Photo by Bread Furst
So we began a perfect Saturday morning -- no humidity, temperature in the 70s, blue skies, pleasant breeze -- with breakfast at Bread Furst, located next to the car wash across the street from my old home in the Albermarle (now rechristened the Avalon). After a cappuccino and croissant, we went the two and a half blocks to the New Morning Farm market at the Sheridan School. There we discovered beautiful asparagus and fresh peas and knew what we were having for dinner.

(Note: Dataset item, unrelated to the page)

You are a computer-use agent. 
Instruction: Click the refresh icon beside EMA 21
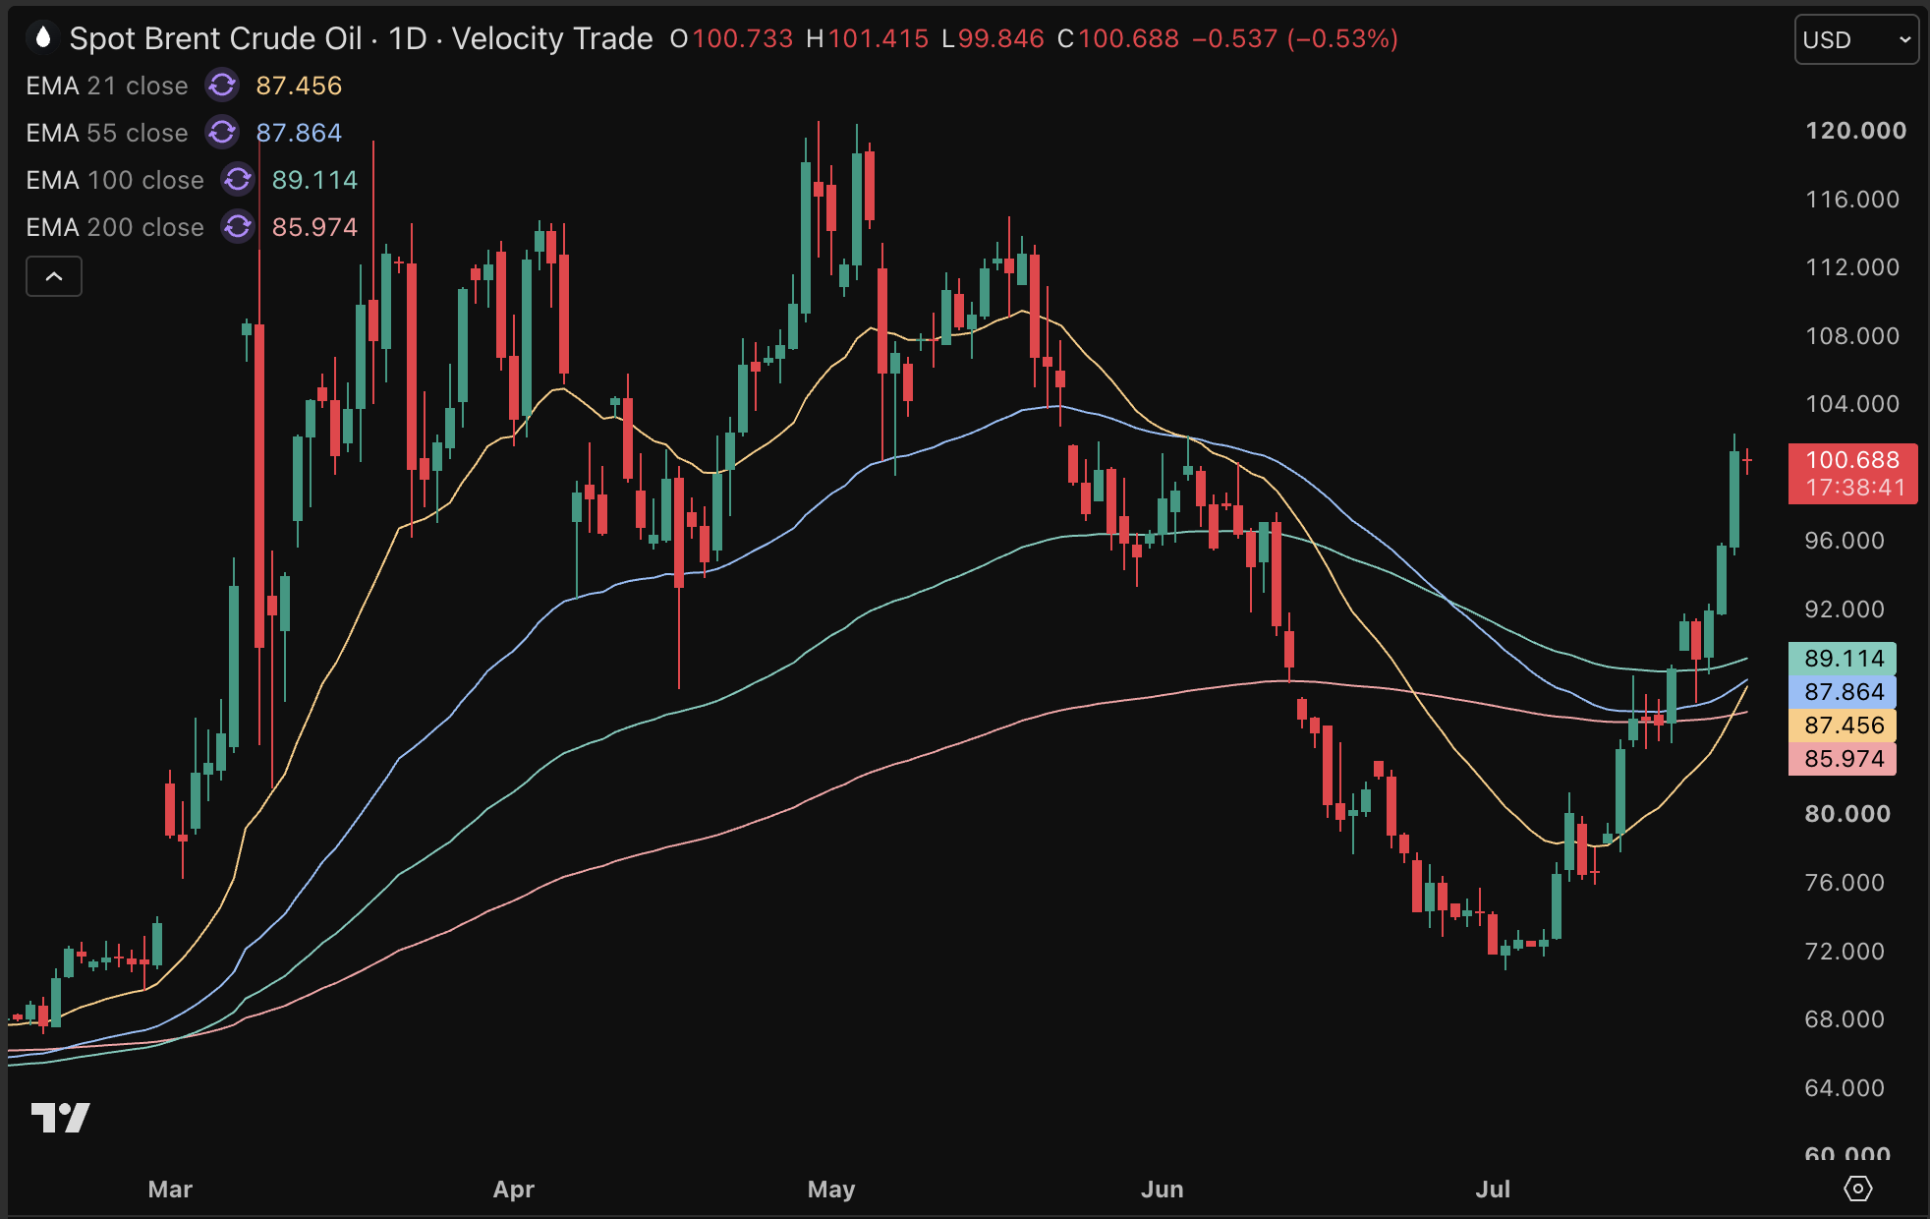(x=222, y=85)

For a midsummer night's dinner the following week I wanted to infuse my own aquavit, according to a recipe in Saveur. It suggested rhubarb, caraway seeds, dill, juniper berries and lemon verbena as botanicals. We got the rhubarb at the market but of course they didn't have lemon verbena. So we went out to American Plant, since we wanted to supplement the herb garden anyway, and got some lemon verbena and lavender, among other herbs. Having decided we would do Marcella Hazzan's orechietti with peas, pancetta and ricotta, we then swung through some lovely neighborhoods in Montgomery County to go to Vace in Bethesda and pick up the Italian ingredients.

For dinner then we had the pasta dish, which I've made often but only rarely with fresh peas. It is a nourishing and satisfying dish, rich with the ricotta and parmesan and flavored by the pancetta. The peas add a sweet vegetable note of their own. We also roasted the asparagus and dressed it with a lemon vinaigrette for a nice, virtually meatless summer meal on the patio. The asparagus was outstanding after the roasting concentrated the flavor and the vinaigrette accented it.

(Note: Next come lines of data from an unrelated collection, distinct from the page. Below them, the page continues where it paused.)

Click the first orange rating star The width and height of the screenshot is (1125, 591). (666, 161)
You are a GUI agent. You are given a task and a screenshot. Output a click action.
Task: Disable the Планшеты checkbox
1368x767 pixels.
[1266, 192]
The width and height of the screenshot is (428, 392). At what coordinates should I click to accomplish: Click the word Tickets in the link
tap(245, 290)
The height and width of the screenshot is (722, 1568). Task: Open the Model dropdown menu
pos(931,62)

As to the aquavit -- the jury is still out. I like it, but it is definitely an acquired taste. I've just drained it so it needs to spend a couple of days in the freezer for the real test. I added the lavender and to one jar I added a star anise and to another some fennel seeds. The anise version tastes more like the store-bought, but both have flowery undercurrents you don't really get in the bottled versions.

Bread Furst, by the way, is a very clever name. It plays on Mark's surname of course, and puns with first. Yiddish and German speakers recognize a further pun -- Furst means prince and that make the store Bread Prince, and it truly lives up to its name.